You don't really learn much about the everyday life of Ishmael, the man who tells the story of Moby-Dick. Apparently he's young, but you don't find out his exact age. He was a schoolteacher once. He served aboard a merchant ship, but has no whaling experience before signing on with the Pequod. But you learn a lot about Ishmael's mind and soul, and it is filtered through them that you hear the story of the Pequod's search for the great whale.

His name tells you something important about Ishmael. In the Bible Ishmael was an outcast "with every man's hand against him." And at the start of Moby-Dick Ishmael does seem alone, going to sea to escape the "hypos" (depressions) that have plagued him. As you follow him through the New Bedford streets, you see that he's a sensitive young man, perhaps too ready to see signs of death in an innkeeper's name (Peter Coffin). But that's partly balanced by a youthful curiosity about the world, and a sense of humor that delights especially in bad puns.

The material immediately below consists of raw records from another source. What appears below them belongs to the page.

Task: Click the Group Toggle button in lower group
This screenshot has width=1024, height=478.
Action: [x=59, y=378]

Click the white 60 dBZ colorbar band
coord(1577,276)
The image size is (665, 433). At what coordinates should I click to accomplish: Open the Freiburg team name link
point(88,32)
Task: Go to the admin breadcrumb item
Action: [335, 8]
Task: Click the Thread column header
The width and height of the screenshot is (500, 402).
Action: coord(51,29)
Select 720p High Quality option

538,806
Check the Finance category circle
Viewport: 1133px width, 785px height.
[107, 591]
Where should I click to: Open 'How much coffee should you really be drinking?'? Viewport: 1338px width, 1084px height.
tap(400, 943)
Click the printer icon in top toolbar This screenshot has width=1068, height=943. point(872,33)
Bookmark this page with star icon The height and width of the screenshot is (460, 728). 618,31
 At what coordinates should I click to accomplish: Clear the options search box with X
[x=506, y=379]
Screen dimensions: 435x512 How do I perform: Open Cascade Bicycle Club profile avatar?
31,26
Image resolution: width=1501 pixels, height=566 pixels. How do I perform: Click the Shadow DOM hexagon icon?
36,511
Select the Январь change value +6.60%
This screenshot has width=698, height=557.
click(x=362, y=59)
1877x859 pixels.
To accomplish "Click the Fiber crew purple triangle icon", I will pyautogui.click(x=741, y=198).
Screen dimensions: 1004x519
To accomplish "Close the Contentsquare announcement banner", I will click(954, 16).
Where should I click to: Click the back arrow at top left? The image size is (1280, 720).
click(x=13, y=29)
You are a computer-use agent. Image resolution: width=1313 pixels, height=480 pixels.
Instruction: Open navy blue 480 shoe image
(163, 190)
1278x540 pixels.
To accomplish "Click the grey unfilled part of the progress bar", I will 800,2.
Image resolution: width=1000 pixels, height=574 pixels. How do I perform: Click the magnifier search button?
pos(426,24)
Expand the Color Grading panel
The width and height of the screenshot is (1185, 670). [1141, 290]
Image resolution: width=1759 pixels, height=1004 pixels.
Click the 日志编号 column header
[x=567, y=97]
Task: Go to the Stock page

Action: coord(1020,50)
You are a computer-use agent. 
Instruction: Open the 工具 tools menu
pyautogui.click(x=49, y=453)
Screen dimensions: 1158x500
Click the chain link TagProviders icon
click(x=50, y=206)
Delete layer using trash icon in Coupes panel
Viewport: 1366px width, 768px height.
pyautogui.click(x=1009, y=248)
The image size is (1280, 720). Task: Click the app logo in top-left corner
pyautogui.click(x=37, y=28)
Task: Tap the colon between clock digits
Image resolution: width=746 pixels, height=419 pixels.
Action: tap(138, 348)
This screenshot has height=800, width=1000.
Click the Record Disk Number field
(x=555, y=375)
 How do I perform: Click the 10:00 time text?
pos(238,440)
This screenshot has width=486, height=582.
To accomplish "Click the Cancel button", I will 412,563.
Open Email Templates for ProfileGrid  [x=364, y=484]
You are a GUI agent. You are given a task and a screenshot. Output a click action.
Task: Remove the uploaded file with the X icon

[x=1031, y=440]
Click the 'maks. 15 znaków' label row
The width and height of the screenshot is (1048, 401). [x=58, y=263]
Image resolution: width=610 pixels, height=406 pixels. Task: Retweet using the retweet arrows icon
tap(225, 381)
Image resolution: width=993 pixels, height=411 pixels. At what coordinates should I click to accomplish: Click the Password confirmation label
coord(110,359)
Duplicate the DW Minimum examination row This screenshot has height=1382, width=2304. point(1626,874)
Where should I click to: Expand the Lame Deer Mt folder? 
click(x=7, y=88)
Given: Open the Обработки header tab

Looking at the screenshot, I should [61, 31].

Once Ishmael boards the Pequod, other facets of his personality become evident. One is a love for the dreamy philosophizing he practices at the masthead. Ishmael is aware of the dangers of such dreaming, yet is incapable of not indulging and it is his desire to give meaning to an ocean or a whale that lends Moby-Dick much of its power.

Closely linked to Ishmael's love of philosophizing is his love of knowledge for its own sake. Ahab wants to control the universe; Ishmael wants to know all about it. Whereas for Ahab whales represent all that is hateful, for Ishmael they stand for all that is mysterious. Ishmael's extended essays on whales and whaling are in part attempts to make sense of a confusing world.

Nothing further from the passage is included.